I’m trying to get PID control for the gyro working, and so far P is working fine. The D, however, is going to unreasonable values because my angle_err_last variable doesn’t work at all. Here’s my teleop.c function, sans gyro bias calc and printfs. I’m using the new code with C18 3.10.

void Teleop(void)
{
	#define KP 20/100;
	#define KD 0/10

	static unsigned int i = 0;
	static unsigned int j = 0;
	int temp_gyro_rate;
	long temp_gyro_angle;
	int temp_gyro_bias;
	long angle_err;
	long angle_err_last;
	long angle_err_d;
	long heading = 1800;
	long turn;

	i++;
	j++; // this will rollover every ~1000 seconds

             ...

		temp_gyro_bias = Get_Gyro_Bias();
		temp_gyro_rate = Get_Gyro_Rate();
		temp_gyro_angle = Get_Gyro_Angle();

	if(j >= 120)
	{
		temp_gyro_angle = gyro_cycle(temp_gyro_angle);
		angle_err = (heading - abs(temp_gyro_angle));

		angle_err_d = (angle_err - angle_err_last);

		

		turn = angle_err * KP + angle_err_d * KD;

		motor_left = limit(127 + turn);
		motor_right = limit(127 + turn);

	}


             ...


	angle_err_last = angle_err;

	Update_OI_LEDs();	// located in ifi_code.c
}

The P correction doesn’t know left from right at the moment, but I’m not worried about that at the moment.

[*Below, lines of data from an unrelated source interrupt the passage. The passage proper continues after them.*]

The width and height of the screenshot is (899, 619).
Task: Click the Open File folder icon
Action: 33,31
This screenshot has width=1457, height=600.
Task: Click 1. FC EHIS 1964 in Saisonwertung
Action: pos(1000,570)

I set all of the variables as long to avoid type mismatches. The angle_err_last variable jumps all over the place, never coinciding with what angle_err actually was. Anyone know why?

edit: I commented out everything touching angle_err_last except for the declaration, and it still went all over the place.

angle_err_last should be static.

It worked. Thank you.

I am not sure if this applies to your case, but if you’re integrating the gyro output to get angular position, and then differentiating it to get the change in angular position, wouldn’t it be more efficient to just scale the rate output of the gyro? I think that you are differentiating the error though, I am not sure if this has any advantage. From my understanding, the D term of a PID loop is to slow down as you approach the goal, to reduce overshooting/oscillations.